Nonferrous metals, such as aluminum, copper, lead and zinc, generated $32 billion for the U.S. metal scrap industry in 2014, accounting for more than half its earnings. In 2015, nearly 9 million metric tons of nonferrous materials were processed, enabling a competitive way to make new products, with less energy. Using aluminum scrap instead of virgin materials can save up to 92 percent in energy, according to the Institute of Scrap Recycling Industries (ISRI).
Covanta has extracted ferrous metal from ash for years, then removed nonferrous metals using eddy current technology. But eddy current has limitations. It can’t distinguish between nonferrous alloys, so all alloys are removed together and end up in one pile, explains Robert Blenden, senior director in Covanta’s metals management group.

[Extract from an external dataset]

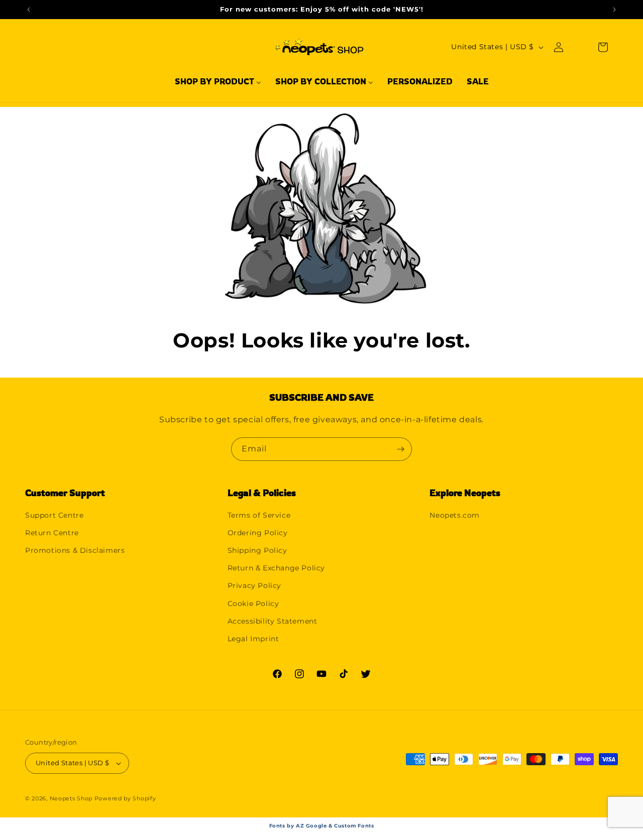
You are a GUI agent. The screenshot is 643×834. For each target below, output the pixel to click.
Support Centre (54, 515)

The new plant leverages inductive sorting to recover and separate nonferrous metals. Inductive sorting units identify nonferrous metals as they move on the conveyor belt and eject them by air.
Covanta has increased its ferrous and nonferrous metal recovery by 125,000 tons over five years, recovering over 500,000 tons annually. It’s invested $100 million in upgrades to do so.
“Metal is our third revenue steam and through diversion we can realize cost avoidance [tipping fees],” Blenden says. “And because we have total control of the process we are in a stronger position to limit environmental risks. We are cutting emissions and avoiding the need to mine more.”
Improving processing of nonferrous metals will have impacts on Covanta’s bottom line, he adds. It sells commingled nonferrous metals today than it would be able to sell the same metals separated by alloy.
The facility is designed to recover metal units as small as 5 mm—that could be a piece of copper the size of a nail clipping. Conventional systems have limited ability to work with small pieces.
“The biggest lesson we learned is there are parts of the world where bottom and fly ash are separate, while in the U.S. we dispose them together,” Blenden says. “The technology in Europe is for bottom ash only, for example, and is not efficient for the U.S. market. Recovering from combined ash is more challenging. So we had to adjust the technology to be able to do this.”
There has been a strong focus on metal recovery across the waste-to-energy (WTE), driven largely by economics.
“The more revenue you can come up with the less pressure there is on industry when energy prices are low. And people will pay more attention to metal recovery then,” says Ted Michaels, president of the Energy Recovery Council, the national trade association for the WTE industry.
As technology improves, more companies are investing in nonferrous metal recovery.
Lancaster County in Pennsylvania has two WTE facilities and has entered into a long-term contract with Annapolis, Md-based Inashco, North America to recover metals from WTE ash. Wheelabrator Technologies has also teamed with Inashco in a 50/50 joint venture. And Republic recently opened an ash metal recovery facility at a landfill in Washington.
However, ISRI Chief Economist and Commodities Director Joseph Pickard questions this trend’s benefits for the scrap metal niche.
“When we have challenging conditions, markets tend to focus on what they can improve, and making consistently clean scrap and quality become important for our industry,” Pickard says. “The question is whether companies collecting unsorted materials can increase quality. I think better sortation at the original source [rather than WTE facilities] tends to result in better volumes and better quality.”
Michaels believes communities with WTE operations will benefit, largely from credits for what would have been buried.
“And from a facility perspective, what’s left over contains metals you are paying to dispose of,” Michaels says. “Now you are increasing recovery and you are turning an expense into a revenue stream, and that’s a big swing.”
The trend, he projects, will become to reuse more ash and, with that, extract more metal.